'''

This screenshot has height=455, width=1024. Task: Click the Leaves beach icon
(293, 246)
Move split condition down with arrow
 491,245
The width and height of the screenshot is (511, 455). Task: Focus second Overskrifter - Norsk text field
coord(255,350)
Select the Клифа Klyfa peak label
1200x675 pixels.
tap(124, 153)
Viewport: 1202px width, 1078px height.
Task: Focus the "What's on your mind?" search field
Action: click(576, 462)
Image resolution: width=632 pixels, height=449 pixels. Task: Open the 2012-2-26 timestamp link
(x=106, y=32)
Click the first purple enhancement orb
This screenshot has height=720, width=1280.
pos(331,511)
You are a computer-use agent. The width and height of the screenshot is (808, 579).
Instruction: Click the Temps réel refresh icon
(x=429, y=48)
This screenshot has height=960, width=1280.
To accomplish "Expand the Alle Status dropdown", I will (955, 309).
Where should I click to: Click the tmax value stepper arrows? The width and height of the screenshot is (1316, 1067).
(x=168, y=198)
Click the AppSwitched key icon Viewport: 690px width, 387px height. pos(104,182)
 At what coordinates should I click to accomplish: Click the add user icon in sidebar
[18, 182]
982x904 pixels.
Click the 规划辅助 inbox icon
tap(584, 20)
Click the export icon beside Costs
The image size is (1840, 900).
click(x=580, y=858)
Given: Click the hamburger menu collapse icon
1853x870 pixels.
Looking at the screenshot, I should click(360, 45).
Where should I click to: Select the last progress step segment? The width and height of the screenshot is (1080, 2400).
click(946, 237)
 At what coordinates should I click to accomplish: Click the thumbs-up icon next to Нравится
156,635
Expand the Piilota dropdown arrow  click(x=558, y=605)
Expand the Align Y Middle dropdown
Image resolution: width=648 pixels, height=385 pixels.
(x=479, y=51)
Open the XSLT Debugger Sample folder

'''

Exactly how many lines of the listing above contain the string "dropdown"? Give no more than the number.

> _Task response_
3